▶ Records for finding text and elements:

—————

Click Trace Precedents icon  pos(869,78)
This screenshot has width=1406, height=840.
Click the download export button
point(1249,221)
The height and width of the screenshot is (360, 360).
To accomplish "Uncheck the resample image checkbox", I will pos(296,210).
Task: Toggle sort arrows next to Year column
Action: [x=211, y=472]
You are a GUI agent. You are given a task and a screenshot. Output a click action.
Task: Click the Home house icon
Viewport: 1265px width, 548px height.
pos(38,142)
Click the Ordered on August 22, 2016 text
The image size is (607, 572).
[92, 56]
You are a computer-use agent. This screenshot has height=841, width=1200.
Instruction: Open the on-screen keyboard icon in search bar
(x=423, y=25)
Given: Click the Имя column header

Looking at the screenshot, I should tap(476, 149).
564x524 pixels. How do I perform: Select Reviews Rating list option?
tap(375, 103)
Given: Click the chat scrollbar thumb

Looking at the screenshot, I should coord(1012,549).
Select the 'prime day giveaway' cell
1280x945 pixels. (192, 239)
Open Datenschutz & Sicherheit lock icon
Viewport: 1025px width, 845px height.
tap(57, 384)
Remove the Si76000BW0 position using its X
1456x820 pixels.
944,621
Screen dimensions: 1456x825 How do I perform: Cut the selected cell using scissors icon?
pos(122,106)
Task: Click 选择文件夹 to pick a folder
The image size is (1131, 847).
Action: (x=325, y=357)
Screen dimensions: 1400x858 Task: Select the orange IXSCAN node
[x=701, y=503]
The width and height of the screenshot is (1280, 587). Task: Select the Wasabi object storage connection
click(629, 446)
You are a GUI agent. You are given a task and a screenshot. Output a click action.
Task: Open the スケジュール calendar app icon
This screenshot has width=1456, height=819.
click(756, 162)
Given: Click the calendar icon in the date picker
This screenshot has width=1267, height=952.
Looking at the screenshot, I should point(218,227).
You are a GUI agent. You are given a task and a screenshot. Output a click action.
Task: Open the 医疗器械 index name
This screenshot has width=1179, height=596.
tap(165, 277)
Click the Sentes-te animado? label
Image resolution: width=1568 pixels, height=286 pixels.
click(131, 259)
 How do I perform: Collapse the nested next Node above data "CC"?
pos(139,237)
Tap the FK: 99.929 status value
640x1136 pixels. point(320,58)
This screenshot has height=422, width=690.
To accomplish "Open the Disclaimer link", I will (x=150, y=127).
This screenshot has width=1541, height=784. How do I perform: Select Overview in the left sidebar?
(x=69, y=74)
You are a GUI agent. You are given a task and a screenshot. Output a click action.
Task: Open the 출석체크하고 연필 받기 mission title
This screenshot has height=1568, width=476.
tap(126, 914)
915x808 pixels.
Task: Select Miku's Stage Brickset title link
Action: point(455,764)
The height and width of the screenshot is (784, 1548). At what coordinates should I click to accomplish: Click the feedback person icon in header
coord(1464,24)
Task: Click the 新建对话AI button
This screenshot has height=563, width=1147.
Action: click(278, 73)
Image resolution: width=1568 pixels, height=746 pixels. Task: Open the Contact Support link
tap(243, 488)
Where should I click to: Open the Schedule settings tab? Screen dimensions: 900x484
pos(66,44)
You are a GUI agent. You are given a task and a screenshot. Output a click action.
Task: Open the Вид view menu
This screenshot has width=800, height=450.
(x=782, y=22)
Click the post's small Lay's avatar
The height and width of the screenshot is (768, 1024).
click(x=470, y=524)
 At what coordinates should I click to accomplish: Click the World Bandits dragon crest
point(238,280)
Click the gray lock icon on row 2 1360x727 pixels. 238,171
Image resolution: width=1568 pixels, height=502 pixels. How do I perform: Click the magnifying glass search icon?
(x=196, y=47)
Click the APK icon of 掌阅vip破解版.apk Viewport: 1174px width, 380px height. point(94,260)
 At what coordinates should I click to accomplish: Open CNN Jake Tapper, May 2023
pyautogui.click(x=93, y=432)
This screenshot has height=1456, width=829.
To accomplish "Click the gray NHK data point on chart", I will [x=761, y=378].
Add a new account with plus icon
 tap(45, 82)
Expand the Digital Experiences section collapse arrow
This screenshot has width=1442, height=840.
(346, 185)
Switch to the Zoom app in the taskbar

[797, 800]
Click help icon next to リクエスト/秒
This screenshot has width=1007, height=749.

—————

Go through all the records above and change every "GUI agent" to "screen assistant", keeping every other part the same.

Click Trace Precedents icon  pos(869,78)
This screenshot has width=1406, height=840.
Click the download export button
point(1249,221)
The height and width of the screenshot is (360, 360).
To accomplish "Uncheck the resample image checkbox", I will pos(296,210).
Task: Toggle sort arrows next to Year column
Action: [x=211, y=472]
You are a screen assistant. You are given a task and a screenshot. Output a click action.
Task: Click the Home house icon
Viewport: 1265px width, 548px height.
pos(38,142)
Click the Ordered on August 22, 2016 text
The image size is (607, 572).
[92, 56]
You are a computer-use agent. This screenshot has height=841, width=1200.
Instruction: Open the on-screen keyboard icon in search bar
(x=423, y=25)
Given: Click the Имя column header

Looking at the screenshot, I should tap(476, 149).
564x524 pixels. How do I perform: Select Reviews Rating list option?
tap(375, 103)
Given: Click the chat scrollbar thumb

Looking at the screenshot, I should coord(1012,549).
Select the 'prime day giveaway' cell
1280x945 pixels. (192, 239)
Open Datenschutz & Sicherheit lock icon
Viewport: 1025px width, 845px height.
tap(57, 384)
Remove the Si76000BW0 position using its X
1456x820 pixels.
944,621
Screen dimensions: 1456x825 How do I perform: Cut the selected cell using scissors icon?
pos(122,106)
Task: Click 选择文件夹 to pick a folder
The image size is (1131, 847).
Action: (x=325, y=357)
Screen dimensions: 1400x858 Task: Select the orange IXSCAN node
[x=701, y=503]
The width and height of the screenshot is (1280, 587). Task: Select the Wasabi object storage connection
click(629, 446)
You are a screen assistant. You are given a task and a screenshot. Output a click action.
Task: Open the スケジュール calendar app icon
This screenshot has width=1456, height=819.
click(756, 162)
Given: Click the calendar icon in the date picker
This screenshot has width=1267, height=952.
Looking at the screenshot, I should point(218,227).
You are a screen assistant. You are given a task and a screenshot. Output a click action.
Task: Open the 医疗器械 index name
This screenshot has width=1179, height=596.
tap(165, 277)
Click the Sentes-te animado? label
Image resolution: width=1568 pixels, height=286 pixels.
click(131, 259)
 How do I perform: Collapse the nested next Node above data "CC"?
pos(139,237)
Tap the FK: 99.929 status value
640x1136 pixels. point(320,58)
This screenshot has height=422, width=690.
To accomplish "Open the Disclaimer link", I will (x=150, y=127).
This screenshot has width=1541, height=784. How do I perform: Select Overview in the left sidebar?
(x=69, y=74)
You are a screen assistant. You are given a task and a screenshot. Output a click action.
Task: Open the 출석체크하고 연필 받기 mission title
This screenshot has height=1568, width=476.
tap(126, 914)
915x808 pixels.
Task: Select Miku's Stage Brickset title link
Action: point(455,764)
The height and width of the screenshot is (784, 1548). At what coordinates should I click to accomplish: Click the feedback person icon in header
coord(1464,24)
Task: Click the 新建对话AI button
This screenshot has height=563, width=1147.
Action: click(278, 73)
Image resolution: width=1568 pixels, height=746 pixels. Task: Open the Contact Support link
tap(243, 488)
Where should I click to: Open the Schedule settings tab? Screen dimensions: 900x484
pos(66,44)
You are a screen assistant. You are given a task and a screenshot. Output a click action.
Task: Open the Вид view menu
This screenshot has width=800, height=450.
(x=782, y=22)
Click the post's small Lay's avatar
The height and width of the screenshot is (768, 1024).
click(x=470, y=524)
 At what coordinates should I click to accomplish: Click the World Bandits dragon crest
point(238,280)
Click the gray lock icon on row 2 1360x727 pixels. 238,171
Image resolution: width=1568 pixels, height=502 pixels. How do I perform: Click the magnifying glass search icon?
(x=196, y=47)
Click the APK icon of 掌阅vip破解版.apk Viewport: 1174px width, 380px height. point(94,260)
 At what coordinates should I click to accomplish: Open CNN Jake Tapper, May 2023
pyautogui.click(x=93, y=432)
This screenshot has height=1456, width=829.
To accomplish "Click the gray NHK data point on chart", I will [x=761, y=378].
Add a new account with plus icon
 tap(45, 82)
Expand the Digital Experiences section collapse arrow
This screenshot has width=1442, height=840.
(346, 185)
Switch to the Zoom app in the taskbar

[797, 800]
Click help icon next to リクエスト/秒
This screenshot has width=1007, height=749.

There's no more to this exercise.